I will be reading this in the cheapo Wordsworth Editions paperback Night Terrors: The Ghost Stories of E. F. Benson.

3RandyStafford
May 4, 2023, 7:23 pm

This one didn't quite work for me. Are the strange caterpillars somehow carriers of infectious cancer? (I haven't really researched how prevalent the idea of cancer being infectious was though some cancers are thought to be from infections now.) Is this a revenge-of-nature plot from Inglis crushing the caterpillar?

Benson dubbing the creature with that name struck me as rather lazy.

4papijoe
May 8, 2023, 9:06 am

I liked the way Benson took a mundane horror and made it even scarier. I couldn’t think of another horror tale quite like it.

>3 RandyStafford: Benson I think makes a mistake here in introducing a physical version of the caterpillars by daylight. I believe there is enough context, such as the hostile references to the occult by Inglis and the eerie grey glow of the creatures to consider them some kind of hyper dimensional version of the disease. But the smaller version muddles the distinction and in my opinion doesn’t add much to the story. I’ve noticed that Benson can have an annoying tic of being too coy and this might be related.
From the comments at the end of why the room was unoccupied it seems there was clearly a belief in the contagion of the disease we now believe is not communicable.
Based on some personal experience of its malign intelligence in resisting treatment, it’s not hard to be persuaded by Benson that you don’t catch it so much as it catches you.

5housefulofpaper
May 9, 2023, 7:49 pm

>3 RandyStafford:
Is this a revenge-of-nature plot from Inglis crushing the caterpillar? But it had already "chosen" him, apparently.
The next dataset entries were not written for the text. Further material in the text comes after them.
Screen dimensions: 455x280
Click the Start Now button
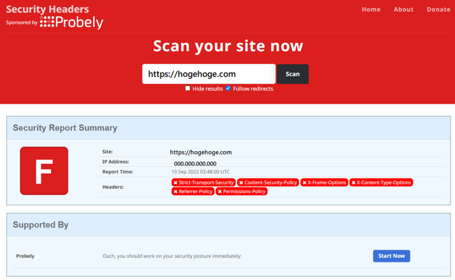[x=391, y=256]
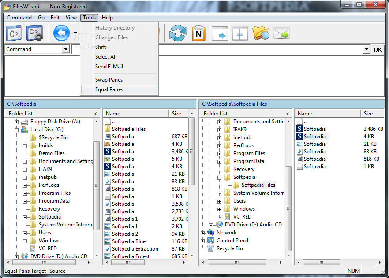Open the command prompt settings icon
Viewport: 389px width, 278px height.
pos(35,33)
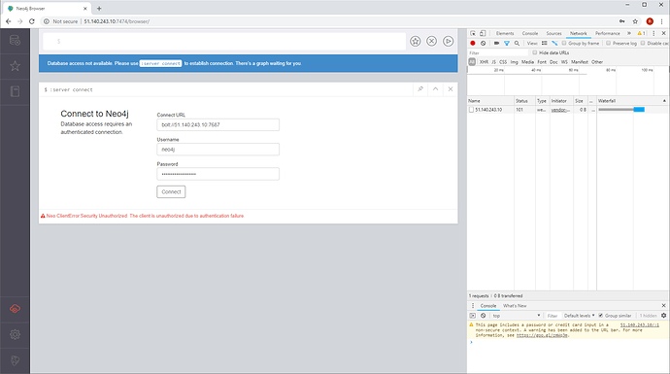The height and width of the screenshot is (374, 670).
Task: Switch to What's New tab
Action: tap(515, 306)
Or we can infer that.

I agree that the metaphysical connections of real caterpillar, ghostly caterpillars, infected house are not satisfactorily explained. Not even in a "just enough information to hint at an answer" sort of way. With this sort of tale, you are supposed to "know" instinctively what's going on, even if the rational part of you is denying it. But here, I feel we were almost grabbing paper and pencil and trying to work out just how it all hangs together.

I also think that there are just too many stories where some bluff, hearty chap does "something" and pays the price. Too many to read without the law of diminishing returns starting to come into operation, in any case.